*DIRECTIONS FOR THIS TASK*:
Could you give back every record below exactly, leaving out the pictures?

----

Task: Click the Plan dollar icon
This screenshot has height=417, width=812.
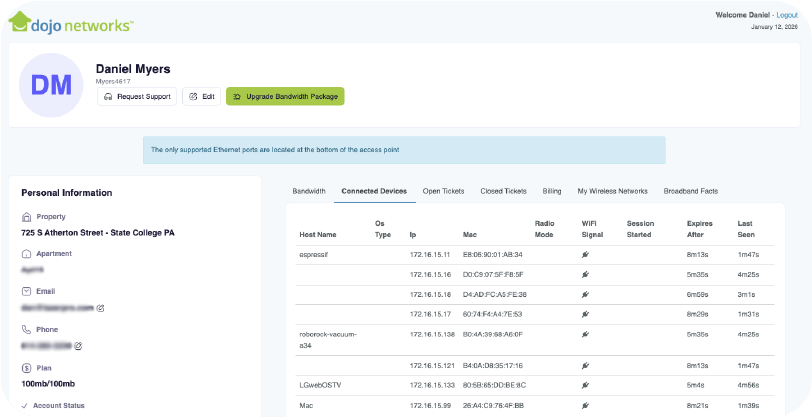Action: point(26,367)
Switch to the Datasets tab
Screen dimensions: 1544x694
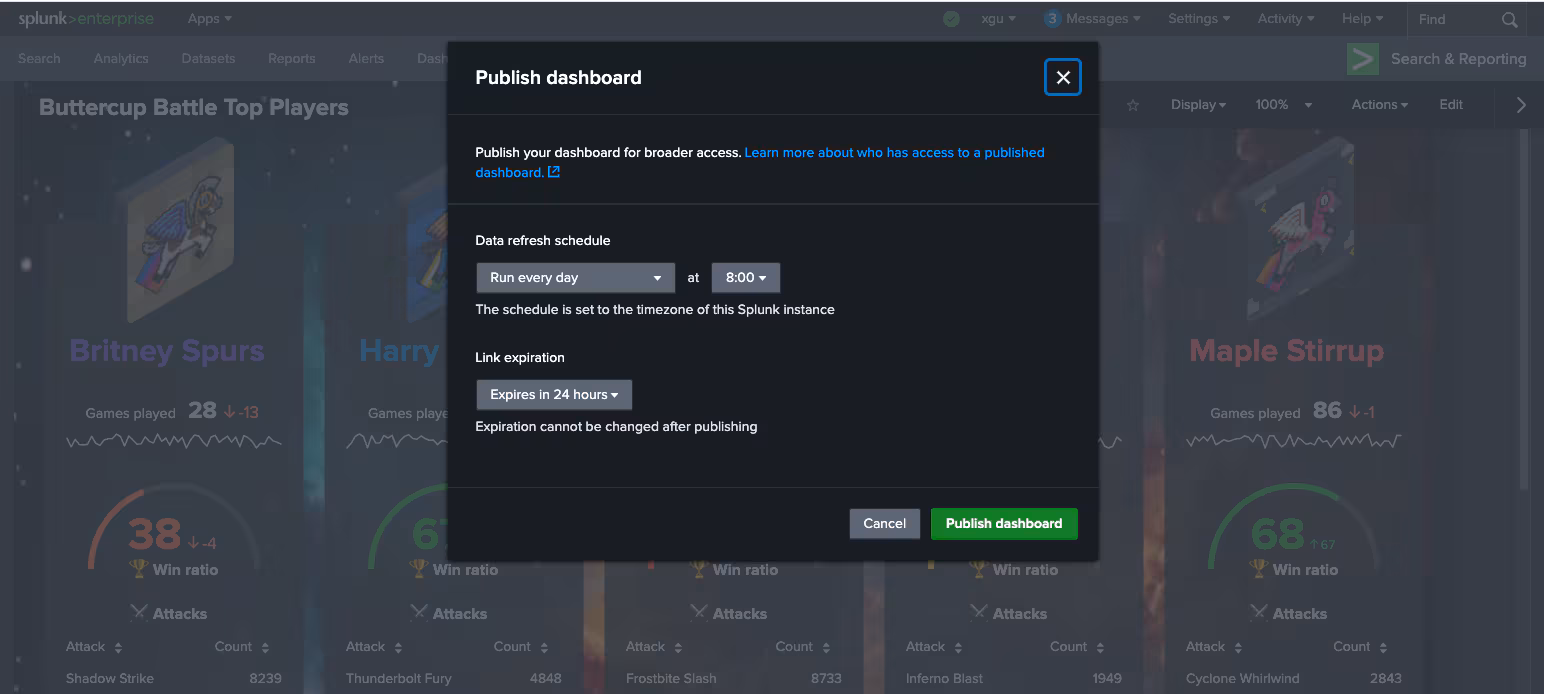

----

*COMPLETED TASK*:
Task: Click the Plan dollar icon
This screenshot has height=417, width=812.
Action: point(26,367)
Switch to the Datasets tab
Screen dimensions: 1544x694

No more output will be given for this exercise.